Work instructions: Copy the data below line for line, with no changes.

Exercise inputs:
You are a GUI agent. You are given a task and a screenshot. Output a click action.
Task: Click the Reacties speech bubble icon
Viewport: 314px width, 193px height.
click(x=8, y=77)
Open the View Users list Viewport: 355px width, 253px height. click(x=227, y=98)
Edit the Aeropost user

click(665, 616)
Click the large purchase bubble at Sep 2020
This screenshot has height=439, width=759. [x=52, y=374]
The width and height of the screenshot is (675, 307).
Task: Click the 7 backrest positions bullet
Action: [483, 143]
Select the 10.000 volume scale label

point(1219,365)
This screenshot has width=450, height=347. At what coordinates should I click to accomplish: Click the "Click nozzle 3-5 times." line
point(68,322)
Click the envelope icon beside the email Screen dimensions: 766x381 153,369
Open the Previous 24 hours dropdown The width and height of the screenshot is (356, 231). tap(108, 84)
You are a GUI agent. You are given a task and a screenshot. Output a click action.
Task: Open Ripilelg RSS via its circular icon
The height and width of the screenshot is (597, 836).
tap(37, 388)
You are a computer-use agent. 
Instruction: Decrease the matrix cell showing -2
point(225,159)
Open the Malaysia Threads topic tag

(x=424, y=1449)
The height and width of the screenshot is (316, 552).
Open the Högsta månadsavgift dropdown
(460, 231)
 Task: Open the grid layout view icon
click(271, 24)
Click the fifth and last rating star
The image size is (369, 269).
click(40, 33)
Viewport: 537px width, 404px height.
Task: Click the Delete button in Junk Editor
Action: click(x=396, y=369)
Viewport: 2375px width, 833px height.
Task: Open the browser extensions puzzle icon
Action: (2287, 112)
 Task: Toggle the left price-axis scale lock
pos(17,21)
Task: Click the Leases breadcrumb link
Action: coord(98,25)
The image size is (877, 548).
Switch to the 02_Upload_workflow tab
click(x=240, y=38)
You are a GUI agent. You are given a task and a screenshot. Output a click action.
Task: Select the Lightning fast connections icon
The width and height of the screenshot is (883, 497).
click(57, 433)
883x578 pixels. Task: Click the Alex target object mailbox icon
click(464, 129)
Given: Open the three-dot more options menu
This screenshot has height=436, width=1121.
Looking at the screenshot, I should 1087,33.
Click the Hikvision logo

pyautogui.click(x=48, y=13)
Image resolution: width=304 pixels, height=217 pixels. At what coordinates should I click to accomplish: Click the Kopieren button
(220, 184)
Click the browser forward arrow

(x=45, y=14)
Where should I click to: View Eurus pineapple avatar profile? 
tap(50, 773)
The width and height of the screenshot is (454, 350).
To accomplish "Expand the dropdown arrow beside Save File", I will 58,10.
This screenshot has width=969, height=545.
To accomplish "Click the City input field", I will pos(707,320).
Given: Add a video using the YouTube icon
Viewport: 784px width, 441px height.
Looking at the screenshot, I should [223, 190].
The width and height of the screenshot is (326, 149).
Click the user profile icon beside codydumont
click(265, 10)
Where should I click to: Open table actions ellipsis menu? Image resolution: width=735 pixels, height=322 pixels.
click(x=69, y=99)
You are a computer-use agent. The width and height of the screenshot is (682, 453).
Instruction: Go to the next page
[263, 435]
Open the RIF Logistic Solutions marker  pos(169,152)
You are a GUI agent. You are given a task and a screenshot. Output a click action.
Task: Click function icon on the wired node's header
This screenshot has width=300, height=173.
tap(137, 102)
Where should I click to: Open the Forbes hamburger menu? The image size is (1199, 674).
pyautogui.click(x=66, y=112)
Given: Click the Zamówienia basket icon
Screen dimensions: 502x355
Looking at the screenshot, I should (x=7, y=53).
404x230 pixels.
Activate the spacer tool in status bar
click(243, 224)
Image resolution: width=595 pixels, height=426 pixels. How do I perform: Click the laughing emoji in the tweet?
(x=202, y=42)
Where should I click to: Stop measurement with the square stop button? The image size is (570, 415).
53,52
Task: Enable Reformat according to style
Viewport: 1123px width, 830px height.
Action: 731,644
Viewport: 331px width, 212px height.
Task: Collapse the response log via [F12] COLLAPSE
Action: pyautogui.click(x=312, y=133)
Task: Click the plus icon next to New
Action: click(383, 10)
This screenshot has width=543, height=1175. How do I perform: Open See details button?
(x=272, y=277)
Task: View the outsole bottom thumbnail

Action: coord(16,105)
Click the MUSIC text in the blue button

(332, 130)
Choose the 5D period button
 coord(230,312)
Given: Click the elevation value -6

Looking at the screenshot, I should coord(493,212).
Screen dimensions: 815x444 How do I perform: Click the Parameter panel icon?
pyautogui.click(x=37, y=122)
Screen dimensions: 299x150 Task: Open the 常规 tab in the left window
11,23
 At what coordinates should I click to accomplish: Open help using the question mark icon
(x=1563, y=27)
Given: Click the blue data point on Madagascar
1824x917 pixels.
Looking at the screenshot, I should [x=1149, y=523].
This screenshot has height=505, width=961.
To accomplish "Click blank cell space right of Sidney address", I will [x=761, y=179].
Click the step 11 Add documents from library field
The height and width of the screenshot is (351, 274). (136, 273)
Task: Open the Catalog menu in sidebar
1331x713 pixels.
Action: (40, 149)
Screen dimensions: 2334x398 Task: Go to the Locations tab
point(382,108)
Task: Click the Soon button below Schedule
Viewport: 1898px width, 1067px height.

Written answer:
You are a GUI agent. You are given a task and a screenshot. Output a click action.
Task: Click the Reacties speech bubble icon
Viewport: 314px width, 193px height.
click(x=8, y=77)
Open the View Users list Viewport: 355px width, 253px height. click(x=227, y=98)
Edit the Aeropost user

click(665, 616)
Click the large purchase bubble at Sep 2020
This screenshot has height=439, width=759. [x=52, y=374]
The width and height of the screenshot is (675, 307).
Task: Click the 7 backrest positions bullet
Action: [483, 143]
Select the 10.000 volume scale label

point(1219,365)
This screenshot has width=450, height=347. At what coordinates should I click to accomplish: Click the "Click nozzle 3-5 times." line
point(68,322)
Click the envelope icon beside the email Screen dimensions: 766x381 153,369
Open the Previous 24 hours dropdown The width and height of the screenshot is (356, 231). tap(108, 84)
You are a GUI agent. You are given a task and a screenshot. Output a click action.
Task: Open Ripilelg RSS via its circular icon
The height and width of the screenshot is (597, 836).
tap(37, 388)
You are a computer-use agent. 
Instruction: Decrease the matrix cell showing -2
point(225,159)
Open the Malaysia Threads topic tag

(x=424, y=1449)
The height and width of the screenshot is (316, 552).
Open the Högsta månadsavgift dropdown
(460, 231)
 Task: Open the grid layout view icon
click(271, 24)
Click the fifth and last rating star
The image size is (369, 269).
click(40, 33)
Viewport: 537px width, 404px height.
Task: Click the Delete button in Junk Editor
Action: click(x=396, y=369)
Viewport: 2375px width, 833px height.
Task: Open the browser extensions puzzle icon
Action: (2287, 112)
 Task: Toggle the left price-axis scale lock
pos(17,21)
Task: Click the Leases breadcrumb link
Action: coord(98,25)
The image size is (877, 548).
Switch to the 02_Upload_workflow tab
click(x=240, y=38)
You are a GUI agent. You are given a task and a screenshot. Output a click action.
Task: Select the Lightning fast connections icon
The width and height of the screenshot is (883, 497).
click(57, 433)
883x578 pixels. Task: Click the Alex target object mailbox icon
click(464, 129)
Given: Open the three-dot more options menu
This screenshot has height=436, width=1121.
Looking at the screenshot, I should 1087,33.
Click the Hikvision logo

pyautogui.click(x=48, y=13)
Image resolution: width=304 pixels, height=217 pixels. At what coordinates should I click to accomplish: Click the Kopieren button
(220, 184)
Click the browser forward arrow

(x=45, y=14)
Where should I click to: View Eurus pineapple avatar profile? 
tap(50, 773)
The width and height of the screenshot is (454, 350).
To accomplish "Expand the dropdown arrow beside Save File", I will 58,10.
This screenshot has width=969, height=545.
To accomplish "Click the City input field", I will pos(707,320).
Given: Add a video using the YouTube icon
Viewport: 784px width, 441px height.
Looking at the screenshot, I should [223, 190].
The width and height of the screenshot is (326, 149).
Click the user profile icon beside codydumont
click(265, 10)
Where should I click to: Open table actions ellipsis menu? Image resolution: width=735 pixels, height=322 pixels.
click(x=69, y=99)
You are a computer-use agent. The width and height of the screenshot is (682, 453).
Instruction: Go to the next page
[263, 435]
Open the RIF Logistic Solutions marker  pos(169,152)
You are a GUI agent. You are given a task and a screenshot. Output a click action.
Task: Click function icon on the wired node's header
This screenshot has width=300, height=173.
tap(137, 102)
Where should I click to: Open the Forbes hamburger menu? The image size is (1199, 674).
pyautogui.click(x=66, y=112)
Given: Click the Zamówienia basket icon
Screen dimensions: 502x355
Looking at the screenshot, I should (x=7, y=53).
404x230 pixels.
Activate the spacer tool in status bar
click(243, 224)
Image resolution: width=595 pixels, height=426 pixels. How do I perform: Click the laughing emoji in the tweet?
(x=202, y=42)
Where should I click to: Stop measurement with the square stop button? The image size is (570, 415).
53,52
Task: Enable Reformat according to style
Viewport: 1123px width, 830px height.
Action: 731,644
Viewport: 331px width, 212px height.
Task: Collapse the response log via [F12] COLLAPSE
Action: pyautogui.click(x=312, y=133)
Task: Click the plus icon next to New
Action: click(383, 10)
This screenshot has width=543, height=1175. How do I perform: Open See details button?
(x=272, y=277)
Task: View the outsole bottom thumbnail

Action: coord(16,105)
Click the MUSIC text in the blue button

(332, 130)
Choose the 5D period button
 coord(230,312)
Given: Click the elevation value -6

Looking at the screenshot, I should coord(493,212).
Screen dimensions: 815x444 How do I perform: Click the Parameter panel icon?
pyautogui.click(x=37, y=122)
Screen dimensions: 299x150 Task: Open the 常规 tab in the left window
11,23
 At what coordinates should I click to accomplish: Open help using the question mark icon
(x=1563, y=27)
Given: Click the blue data point on Madagascar
1824x917 pixels.
Looking at the screenshot, I should [x=1149, y=523].
This screenshot has height=505, width=961.
To accomplish "Click blank cell space right of Sidney address", I will [x=761, y=179].
Click the step 11 Add documents from library field
The height and width of the screenshot is (351, 274). (136, 273)
Task: Open the Catalog menu in sidebar
1331x713 pixels.
Action: (40, 149)
Screen dimensions: 2334x398 Task: Go to the Locations tab
point(382,108)
Task: Click the Soon button below Schedule
Viewport: 1898px width, 1067px height.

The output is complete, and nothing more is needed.